### What to produce
Rewrite the entries below, putting "desktop automation agent" wherever "computer-use agent" appears and leaving everything else unchanged.

### Task input
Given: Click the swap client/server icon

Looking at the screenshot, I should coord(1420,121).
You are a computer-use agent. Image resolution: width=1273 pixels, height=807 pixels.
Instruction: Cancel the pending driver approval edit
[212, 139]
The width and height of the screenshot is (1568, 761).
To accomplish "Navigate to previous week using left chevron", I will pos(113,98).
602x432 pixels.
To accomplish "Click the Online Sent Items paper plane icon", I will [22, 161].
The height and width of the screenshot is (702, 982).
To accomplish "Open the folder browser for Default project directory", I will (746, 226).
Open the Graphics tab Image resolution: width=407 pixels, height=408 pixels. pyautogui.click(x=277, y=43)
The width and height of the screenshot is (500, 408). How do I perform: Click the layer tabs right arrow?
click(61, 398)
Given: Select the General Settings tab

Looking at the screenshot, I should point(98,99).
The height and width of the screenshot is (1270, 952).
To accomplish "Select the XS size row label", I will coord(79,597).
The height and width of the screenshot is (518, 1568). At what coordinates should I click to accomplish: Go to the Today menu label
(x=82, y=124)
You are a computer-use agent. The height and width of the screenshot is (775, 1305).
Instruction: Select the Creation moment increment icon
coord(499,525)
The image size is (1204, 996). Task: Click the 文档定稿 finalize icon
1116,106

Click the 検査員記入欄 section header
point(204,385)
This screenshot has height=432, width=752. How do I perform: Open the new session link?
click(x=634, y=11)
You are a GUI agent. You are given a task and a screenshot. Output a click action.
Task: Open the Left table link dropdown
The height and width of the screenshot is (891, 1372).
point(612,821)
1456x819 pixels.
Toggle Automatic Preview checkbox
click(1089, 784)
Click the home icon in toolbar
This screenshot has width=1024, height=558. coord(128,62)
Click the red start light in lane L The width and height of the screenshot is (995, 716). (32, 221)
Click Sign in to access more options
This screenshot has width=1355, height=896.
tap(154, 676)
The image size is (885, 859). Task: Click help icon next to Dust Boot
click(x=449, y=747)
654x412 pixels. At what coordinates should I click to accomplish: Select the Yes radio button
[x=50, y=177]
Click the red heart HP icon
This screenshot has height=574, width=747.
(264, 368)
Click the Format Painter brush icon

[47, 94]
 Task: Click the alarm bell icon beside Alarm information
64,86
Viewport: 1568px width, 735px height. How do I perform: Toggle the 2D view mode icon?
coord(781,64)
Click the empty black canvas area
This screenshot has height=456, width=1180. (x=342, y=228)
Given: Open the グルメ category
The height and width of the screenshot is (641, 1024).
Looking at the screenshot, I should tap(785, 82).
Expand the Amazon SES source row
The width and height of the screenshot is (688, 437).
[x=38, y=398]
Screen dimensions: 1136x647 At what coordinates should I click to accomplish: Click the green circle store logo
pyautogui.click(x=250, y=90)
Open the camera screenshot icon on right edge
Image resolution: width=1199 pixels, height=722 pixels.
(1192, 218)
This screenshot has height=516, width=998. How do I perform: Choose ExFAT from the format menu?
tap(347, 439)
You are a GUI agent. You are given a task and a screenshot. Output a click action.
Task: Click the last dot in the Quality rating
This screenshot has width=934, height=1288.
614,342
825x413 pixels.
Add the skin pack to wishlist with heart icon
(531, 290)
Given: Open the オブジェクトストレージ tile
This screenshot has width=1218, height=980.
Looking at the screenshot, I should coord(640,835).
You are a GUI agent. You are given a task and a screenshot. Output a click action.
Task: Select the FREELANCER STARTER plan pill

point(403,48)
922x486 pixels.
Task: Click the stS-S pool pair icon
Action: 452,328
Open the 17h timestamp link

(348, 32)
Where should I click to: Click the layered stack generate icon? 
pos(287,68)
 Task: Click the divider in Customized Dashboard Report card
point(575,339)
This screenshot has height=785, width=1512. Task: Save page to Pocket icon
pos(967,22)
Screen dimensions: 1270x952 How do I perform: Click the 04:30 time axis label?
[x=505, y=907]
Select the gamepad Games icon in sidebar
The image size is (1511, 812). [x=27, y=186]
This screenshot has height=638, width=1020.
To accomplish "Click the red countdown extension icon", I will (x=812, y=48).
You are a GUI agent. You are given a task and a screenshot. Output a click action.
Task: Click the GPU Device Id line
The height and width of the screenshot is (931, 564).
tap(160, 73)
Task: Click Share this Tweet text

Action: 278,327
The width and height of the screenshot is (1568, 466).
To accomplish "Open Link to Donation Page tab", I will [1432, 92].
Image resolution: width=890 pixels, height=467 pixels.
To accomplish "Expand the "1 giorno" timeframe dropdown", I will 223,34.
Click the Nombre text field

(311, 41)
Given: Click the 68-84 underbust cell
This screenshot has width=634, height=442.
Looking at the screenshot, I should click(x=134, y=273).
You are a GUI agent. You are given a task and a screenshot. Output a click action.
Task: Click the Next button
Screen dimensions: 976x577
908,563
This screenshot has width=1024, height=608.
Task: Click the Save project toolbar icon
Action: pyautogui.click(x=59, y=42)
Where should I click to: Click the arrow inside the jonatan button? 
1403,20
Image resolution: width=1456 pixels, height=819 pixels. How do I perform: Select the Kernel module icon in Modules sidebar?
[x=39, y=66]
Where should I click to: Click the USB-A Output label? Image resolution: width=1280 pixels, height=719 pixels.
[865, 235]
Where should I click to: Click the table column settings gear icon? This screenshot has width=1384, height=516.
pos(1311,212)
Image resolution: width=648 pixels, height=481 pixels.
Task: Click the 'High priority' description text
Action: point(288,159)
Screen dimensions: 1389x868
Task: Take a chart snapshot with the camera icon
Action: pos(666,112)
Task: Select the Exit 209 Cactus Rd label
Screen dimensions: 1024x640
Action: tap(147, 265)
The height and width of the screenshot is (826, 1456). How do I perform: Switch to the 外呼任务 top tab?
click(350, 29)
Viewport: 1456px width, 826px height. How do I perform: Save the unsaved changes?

### Solved problem
Given: Click the swap client/server icon

Looking at the screenshot, I should coord(1420,121).
You are a desktop automation agent. Image resolution: width=1273 pixels, height=807 pixels.
Instruction: Cancel the pending driver approval edit
[212, 139]
The width and height of the screenshot is (1568, 761).
To accomplish "Navigate to previous week using left chevron", I will pos(113,98).
602x432 pixels.
To accomplish "Click the Online Sent Items paper plane icon", I will [22, 161].
The height and width of the screenshot is (702, 982).
To accomplish "Open the folder browser for Default project directory", I will (746, 226).
Open the Graphics tab Image resolution: width=407 pixels, height=408 pixels. pyautogui.click(x=277, y=43)
The width and height of the screenshot is (500, 408). How do I perform: Click the layer tabs right arrow?
click(61, 398)
Given: Select the General Settings tab

Looking at the screenshot, I should point(98,99).
The height and width of the screenshot is (1270, 952).
To accomplish "Select the XS size row label", I will coord(79,597).
The height and width of the screenshot is (518, 1568). At what coordinates should I click to accomplish: Go to the Today menu label
(x=82, y=124)
You are a desktop automation agent. The height and width of the screenshot is (775, 1305).
Instruction: Select the Creation moment increment icon
coord(499,525)
The image size is (1204, 996). Task: Click the 文档定稿 finalize icon
1116,106

Click the 検査員記入欄 section header
point(204,385)
This screenshot has height=432, width=752. How do I perform: Open the new session link?
click(x=634, y=11)
You are a GUI agent. You are given a task and a screenshot. Output a click action.
Task: Open the Left table link dropdown
The height and width of the screenshot is (891, 1372).
point(612,821)
1456x819 pixels.
Toggle Automatic Preview checkbox
click(1089, 784)
Click the home icon in toolbar
This screenshot has width=1024, height=558. coord(128,62)
Click the red start light in lane L The width and height of the screenshot is (995, 716). (32, 221)
Click Sign in to access more options
This screenshot has width=1355, height=896.
tap(154, 676)
The image size is (885, 859). Task: Click help icon next to Dust Boot
click(x=449, y=747)
654x412 pixels. At what coordinates should I click to accomplish: Select the Yes radio button
[x=50, y=177]
Click the red heart HP icon
This screenshot has height=574, width=747.
(264, 368)
Click the Format Painter brush icon

[47, 94]
 Task: Click the alarm bell icon beside Alarm information
64,86
Viewport: 1568px width, 735px height. How do I perform: Toggle the 2D view mode icon?
coord(781,64)
Click the empty black canvas area
This screenshot has height=456, width=1180. (x=342, y=228)
Given: Open the グルメ category
The height and width of the screenshot is (641, 1024).
Looking at the screenshot, I should tap(785, 82).
Expand the Amazon SES source row
The width and height of the screenshot is (688, 437).
[x=38, y=398]
Screen dimensions: 1136x647 At what coordinates should I click to accomplish: Click the green circle store logo
pyautogui.click(x=250, y=90)
Open the camera screenshot icon on right edge
Image resolution: width=1199 pixels, height=722 pixels.
(1192, 218)
This screenshot has height=516, width=998. How do I perform: Choose ExFAT from the format menu?
tap(347, 439)
You are a GUI agent. You are given a task and a screenshot. Output a click action.
Task: Click the last dot in the Quality rating
This screenshot has width=934, height=1288.
614,342
825x413 pixels.
Add the skin pack to wishlist with heart icon
(531, 290)
Given: Open the オブジェクトストレージ tile
This screenshot has width=1218, height=980.
Looking at the screenshot, I should coord(640,835).
You are a GUI agent. You are given a task and a screenshot. Output a click action.
Task: Select the FREELANCER STARTER plan pill

point(403,48)
922x486 pixels.
Task: Click the stS-S pool pair icon
Action: 452,328
Open the 17h timestamp link

(348, 32)
Where should I click to: Click the layered stack generate icon? 
pos(287,68)
 Task: Click the divider in Customized Dashboard Report card
point(575,339)
This screenshot has height=785, width=1512. Task: Save page to Pocket icon
pos(967,22)
Screen dimensions: 1270x952 How do I perform: Click the 04:30 time axis label?
[x=505, y=907]
Select the gamepad Games icon in sidebar
The image size is (1511, 812). [x=27, y=186]
This screenshot has height=638, width=1020.
To accomplish "Click the red countdown extension icon", I will (x=812, y=48).
You are a GUI agent. You are given a task and a screenshot. Output a click action.
Task: Click the GPU Device Id line
The height and width of the screenshot is (931, 564).
tap(160, 73)
Task: Click Share this Tweet text

Action: 278,327
The width and height of the screenshot is (1568, 466).
To accomplish "Open Link to Donation Page tab", I will [1432, 92].
Image resolution: width=890 pixels, height=467 pixels.
To accomplish "Expand the "1 giorno" timeframe dropdown", I will 223,34.
Click the Nombre text field

(311, 41)
Given: Click the 68-84 underbust cell
This screenshot has width=634, height=442.
Looking at the screenshot, I should click(x=134, y=273).
You are a GUI agent. You are given a task and a screenshot. Output a click action.
Task: Click the Next button
Screen dimensions: 976x577
908,563
This screenshot has width=1024, height=608.
Task: Click the Save project toolbar icon
Action: pyautogui.click(x=59, y=42)
Where should I click to: Click the arrow inside the jonatan button? 
1403,20
Image resolution: width=1456 pixels, height=819 pixels. How do I perform: Select the Kernel module icon in Modules sidebar?
[x=39, y=66]
Where should I click to: Click the USB-A Output label? Image resolution: width=1280 pixels, height=719 pixels.
[865, 235]
Where should I click to: Click the table column settings gear icon? This screenshot has width=1384, height=516.
pos(1311,212)
Image resolution: width=648 pixels, height=481 pixels.
Task: Click the 'High priority' description text
Action: point(288,159)
Screen dimensions: 1389x868
Task: Take a chart snapshot with the camera icon
Action: pos(666,112)
Task: Select the Exit 209 Cactus Rd label
Screen dimensions: 1024x640
Action: tap(147, 265)
The height and width of the screenshot is (826, 1456). How do I perform: Switch to the 外呼任务 top tab?
click(350, 29)
Viewport: 1456px width, 826px height. How do I perform: Save the unsaved changes?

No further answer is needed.